For a young lad you have a great grasp on the major facets of this distro and you are quite articulate! I am an old dude who has been through all the major (and some minor) linux distros going way back to the late 90s. This is the first time I have been excited about a distro in a lot of years. Running SB-39 in a VM and getting my head around it right now. I can see myself transitioning to this as a daily driver!

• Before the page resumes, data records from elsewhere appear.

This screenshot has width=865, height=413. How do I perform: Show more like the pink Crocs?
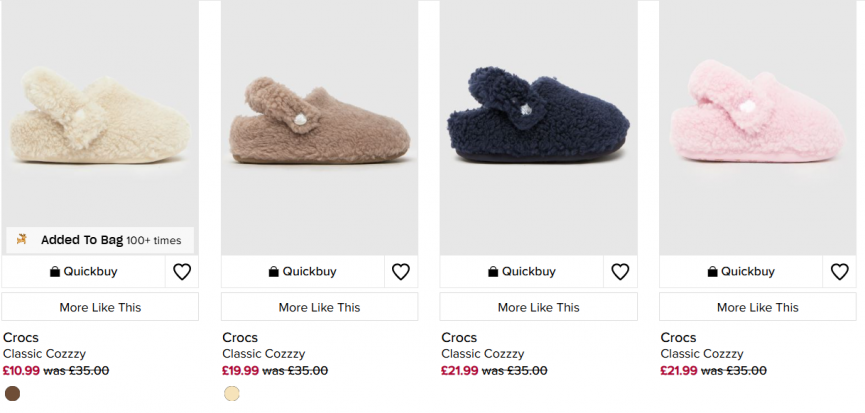point(757,307)
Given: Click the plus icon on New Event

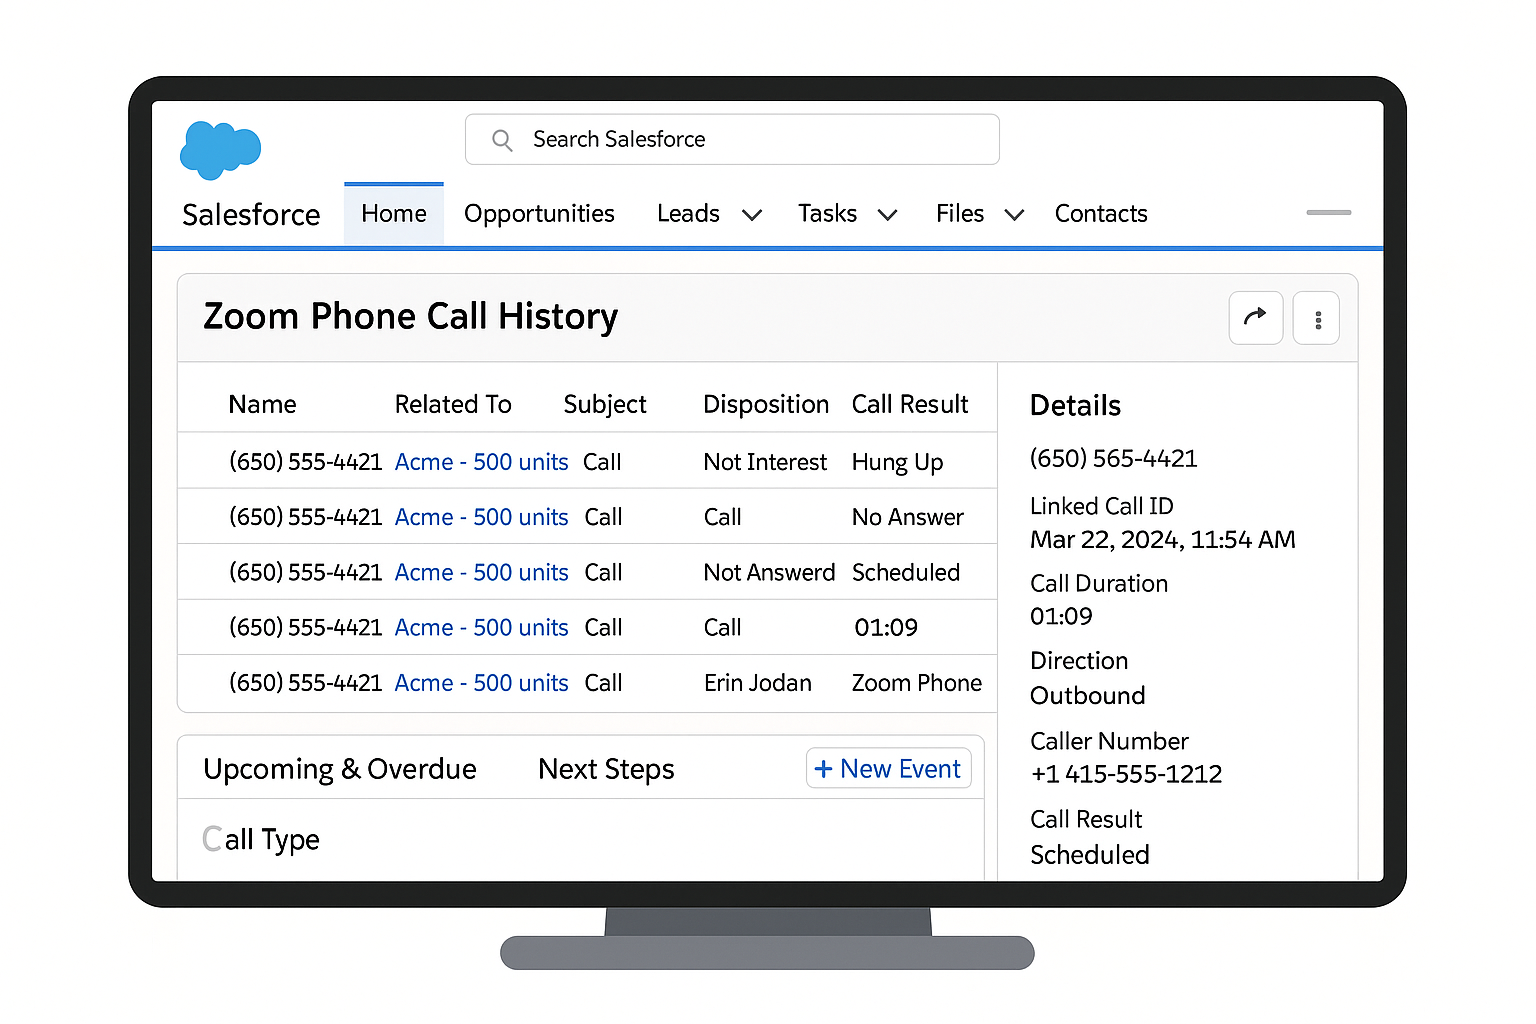Looking at the screenshot, I should click(x=823, y=769).
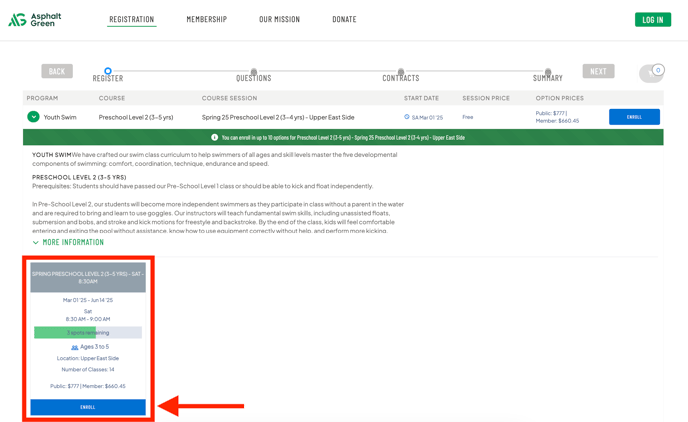Open the Registration tab
This screenshot has height=422, width=688.
pos(132,19)
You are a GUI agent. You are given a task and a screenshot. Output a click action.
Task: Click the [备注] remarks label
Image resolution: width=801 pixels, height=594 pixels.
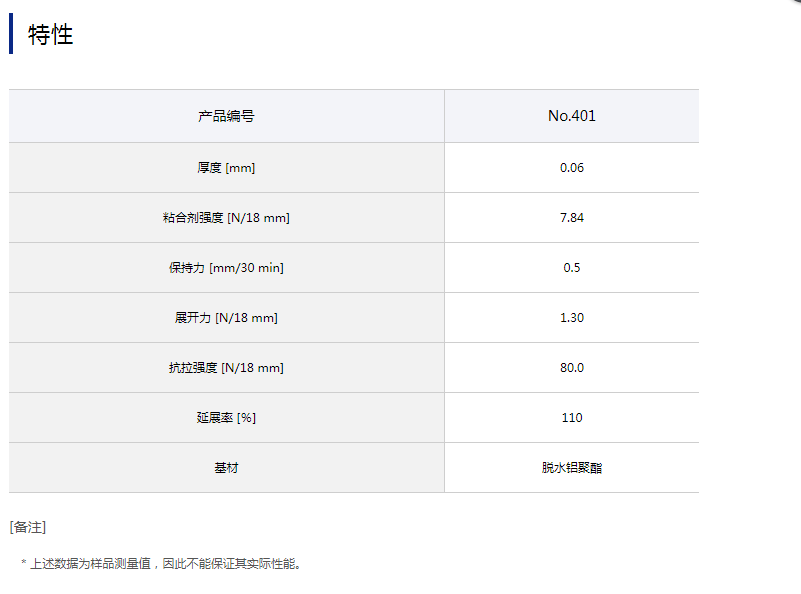point(28,527)
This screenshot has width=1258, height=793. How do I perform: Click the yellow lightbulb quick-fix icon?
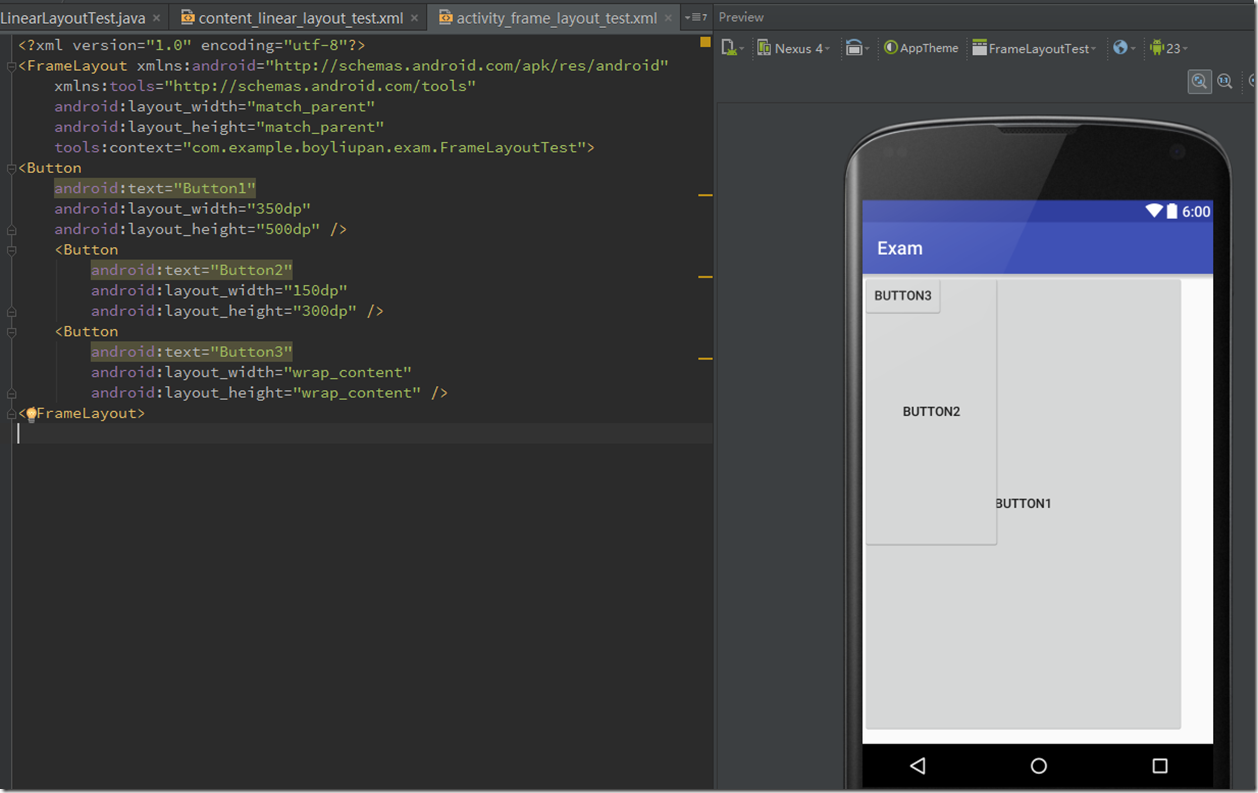point(31,413)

Stumbled onto your page this morning. Thanks so much for your discussion of silver blue. I’m retired and have time to experiment now, so I am trying it out too. So far I’m enjoying it. Would love to see more videos from you on all things tech😉
Great review! Thinking about using this distro as a daily driver, stability is a cool thing, sandboxing is not a big deal for me anyway. Your review helped me get an in depth view on the system.
this is the only video that made me understand what immutable distro is. Isn't this how macos works? so what are the downsides and why don't I want to install an immutable distro?
I really like Fedora Silverblue and their simple ostree implementation. To compare it with OpenSuse Micro OS, I would say that Fedora is a little more bloated, Firefox as system package and a lot of small things that are actually not needed. I wish the moved git etc to toolbox, OpenSuse does not come with any of that installed by default. I also wished they included proprietary codecs, really don't understand their philosophy behind not installing them.
if you compare Silverblue with OpenSuse Micro OS is not matching, if you compare, than do it with Fedora CoreOS in reation to "bloated", and in general.
I agree with you, but Silverblue because of ostree is more powerfull than Aeon(microOS), on Silverblue you can install with any file system, micro OS only suport btrfs for example.
There are a few nuances, for instance in OpenSuse the Firefox install is a Flatpak so it doesn’t have things like the Gnome shell integration. MicroOS is also a bit less stable and prone to bugs. Also I’m not a fan of YaST.